Source data
※ ※ ※

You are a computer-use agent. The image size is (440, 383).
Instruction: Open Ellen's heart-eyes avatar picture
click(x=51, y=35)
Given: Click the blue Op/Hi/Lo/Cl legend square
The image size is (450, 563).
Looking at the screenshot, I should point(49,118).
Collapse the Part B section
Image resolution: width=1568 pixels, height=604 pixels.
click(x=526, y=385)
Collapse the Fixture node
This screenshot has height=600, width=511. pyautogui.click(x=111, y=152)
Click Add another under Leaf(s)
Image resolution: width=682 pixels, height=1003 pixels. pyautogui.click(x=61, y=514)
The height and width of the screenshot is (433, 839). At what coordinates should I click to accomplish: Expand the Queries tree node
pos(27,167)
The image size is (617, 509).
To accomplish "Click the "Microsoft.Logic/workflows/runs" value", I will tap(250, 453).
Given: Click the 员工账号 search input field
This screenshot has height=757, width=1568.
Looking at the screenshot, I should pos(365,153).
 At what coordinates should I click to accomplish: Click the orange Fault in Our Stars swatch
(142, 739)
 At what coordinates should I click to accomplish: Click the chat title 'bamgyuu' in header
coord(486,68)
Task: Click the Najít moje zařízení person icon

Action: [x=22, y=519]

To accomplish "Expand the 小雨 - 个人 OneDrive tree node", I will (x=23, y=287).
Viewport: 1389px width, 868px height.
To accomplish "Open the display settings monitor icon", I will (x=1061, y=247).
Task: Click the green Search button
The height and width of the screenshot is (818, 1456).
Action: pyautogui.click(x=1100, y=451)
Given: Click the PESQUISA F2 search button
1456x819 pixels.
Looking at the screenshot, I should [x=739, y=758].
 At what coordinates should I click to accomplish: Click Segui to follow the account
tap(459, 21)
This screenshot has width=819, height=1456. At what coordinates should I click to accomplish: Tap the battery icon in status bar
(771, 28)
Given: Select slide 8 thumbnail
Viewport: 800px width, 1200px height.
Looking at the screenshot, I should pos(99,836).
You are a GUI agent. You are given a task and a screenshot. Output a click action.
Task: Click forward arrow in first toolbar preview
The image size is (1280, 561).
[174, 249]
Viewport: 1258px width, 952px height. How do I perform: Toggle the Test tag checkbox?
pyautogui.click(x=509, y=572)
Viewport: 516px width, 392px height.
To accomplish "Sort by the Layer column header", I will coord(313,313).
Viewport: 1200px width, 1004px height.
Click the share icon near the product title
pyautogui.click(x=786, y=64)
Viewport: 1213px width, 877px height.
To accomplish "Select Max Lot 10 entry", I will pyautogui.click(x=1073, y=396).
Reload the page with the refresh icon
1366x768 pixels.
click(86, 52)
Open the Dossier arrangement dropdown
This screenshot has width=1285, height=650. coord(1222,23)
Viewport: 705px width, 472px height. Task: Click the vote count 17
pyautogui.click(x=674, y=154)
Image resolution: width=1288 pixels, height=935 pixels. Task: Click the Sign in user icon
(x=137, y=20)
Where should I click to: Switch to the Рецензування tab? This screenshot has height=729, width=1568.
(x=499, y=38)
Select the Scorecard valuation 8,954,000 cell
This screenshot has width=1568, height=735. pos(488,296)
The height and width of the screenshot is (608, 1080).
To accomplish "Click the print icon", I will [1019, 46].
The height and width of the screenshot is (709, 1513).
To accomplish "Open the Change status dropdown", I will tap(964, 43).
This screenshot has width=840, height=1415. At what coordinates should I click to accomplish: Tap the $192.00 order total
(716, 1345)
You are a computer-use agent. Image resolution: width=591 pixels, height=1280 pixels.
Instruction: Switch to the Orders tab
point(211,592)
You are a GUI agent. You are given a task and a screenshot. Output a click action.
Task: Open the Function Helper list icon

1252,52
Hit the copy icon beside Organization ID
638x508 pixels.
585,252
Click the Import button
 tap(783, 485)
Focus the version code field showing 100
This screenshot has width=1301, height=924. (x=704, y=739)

※ ※ ※

* _Direction_:
Put every line of the records above into a JSON list of strings, one string per line, and leave out the blank lines.

* _Output_:
[
  "You are a computer-use agent. The image size is (440, 383).",
  "Instruction: Open Ellen's heart-eyes avatar picture",
  "click(x=51, y=35)",
  "Given: Click the blue Op/Hi/Lo/Cl legend square",
  "The image size is (450, 563).",
  "Looking at the screenshot, I should point(49,118).",
  "Collapse the Part B section",
  "Image resolution: width=1568 pixels, height=604 pixels.",
  "click(x=526, y=385)",
  "Collapse the Fixture node",
  "This screenshot has height=600, width=511. pyautogui.click(x=111, y=152)",
  "Click Add another under Leaf(s)",
  "Image resolution: width=682 pixels, height=1003 pixels. pyautogui.click(x=61, y=514)",
  "The height and width of the screenshot is (433, 839). At what coordinates should I click to accomplish: Expand the Queries tree node",
  "pos(27,167)",
  "The image size is (617, 509).",
  "To accomplish \"Click the \"Microsoft.Logic/workflows/runs\" value\", I will tap(250, 453).",
  "Given: Click the 员工账号 search input field",
  "This screenshot has height=757, width=1568.",
  "Looking at the screenshot, I should pos(365,153).",
  " At what coordinates should I click to accomplish: Click the orange Fault in Our Stars swatch",
  "(142, 739)",
  " At what coordinates should I click to accomplish: Click the chat title 'bamgyuu' in header",
  "coord(486,68)",
  "Task: Click the Najít moje zařízení person icon",
  "Action: [x=22, y=519]",
  "To accomplish \"Expand the 小雨 - 个人 OneDrive tree node\", I will (x=23, y=287).",
  "Viewport: 1389px width, 868px height.",
  "To accomplish \"Open the display settings monitor icon\", I will (x=1061, y=247).",
  "Task: Click the green Search button",
  "The height and width of the screenshot is (818, 1456).",
  "Action: pyautogui.click(x=1100, y=451)",
  "Given: Click the PESQUISA F2 search button",
  "1456x819 pixels.",
  "Looking at the screenshot, I should [x=739, y=758].",
  " At what coordinates should I click to accomplish: Click Segui to follow the account",
  "tap(459, 21)",
  "This screenshot has width=819, height=1456. At what coordinates should I click to accomplish: Tap the battery icon in status bar",
  "(771, 28)",
  "Given: Select slide 8 thumbnail",
  "Viewport: 800px width, 1200px height.",
  "Looking at the screenshot, I should pos(99,836).",
  "You are a GUI agent. You are given a task and a screenshot. Output a click action.",
  "Task: Click forward arrow in first toolbar preview",
  "The image size is (1280, 561).",
  "[174, 249]",
  "Viewport: 1258px width, 952px height. How do I perform: Toggle the Test tag checkbox?",
  "pyautogui.click(x=509, y=572)",
  "Viewport: 516px width, 392px height.",
  "To accomplish \"Sort by the Layer column header\", I will coord(313,313).",
  "Viewport: 1200px width, 1004px height.",
  "Click the share icon near the product title",
  "pyautogui.click(x=786, y=64)",
  "Viewport: 1213px width, 877px height.",
  "To accomplish \"Select Max Lot 10 entry\", I will pyautogui.click(x=1073, y=396).",
  "Reload the page with the refresh icon",
  "1366x768 pixels.",
  "click(86, 52)",
  "Open the Dossier arrangement dropdown",
  "This screenshot has width=1285, height=650. coord(1222,23)",
  "Viewport: 705px width, 472px height. Task: Click the vote count 17",
  "pyautogui.click(x=674, y=154)",
  "Image resolution: width=1288 pixels, height=935 pixels. Task: Click the Sign in user icon",
  "(x=137, y=20)",
  "Where should I click to: Switch to the Рецензування tab? This screenshot has height=729, width=1568.",
  "(x=499, y=38)",
  "Select the Scorecard valuation 8,954,000 cell",
  "This screenshot has width=1568, height=735. pos(488,296)",
  "The height and width of the screenshot is (608, 1080).",
  "To accomplish \"Click the print icon\", I will [1019, 46].",
  "The height and width of the screenshot is (709, 1513).",
  "To accomplish \"Open the Change status dropdown\", I will tap(964, 43).",
  "This screenshot has width=840, height=1415. At what coordinates should I click to accomplish: Tap the $192.00 order total",
  "(716, 1345)",
  "You are a computer-use agent. Image resolution: width=591 pixels, height=1280 pixels.",
  "Instruction: Switch to the Orders tab",
  "point(211,592)",
  "You are a GUI agent. You are given a task and a screenshot. Output a click action.",
  "Task: Open the Function Helper list icon",
  "1252,52",
  "Hit the copy icon beside Organization ID",
  "638x508 pixels.",
  "585,252",
  "Click the Import button",
  " tap(783, 485)",
  "Focus the version code field showing 100",
  "This screenshot has width=1301, height=924. (x=704, y=739)"
]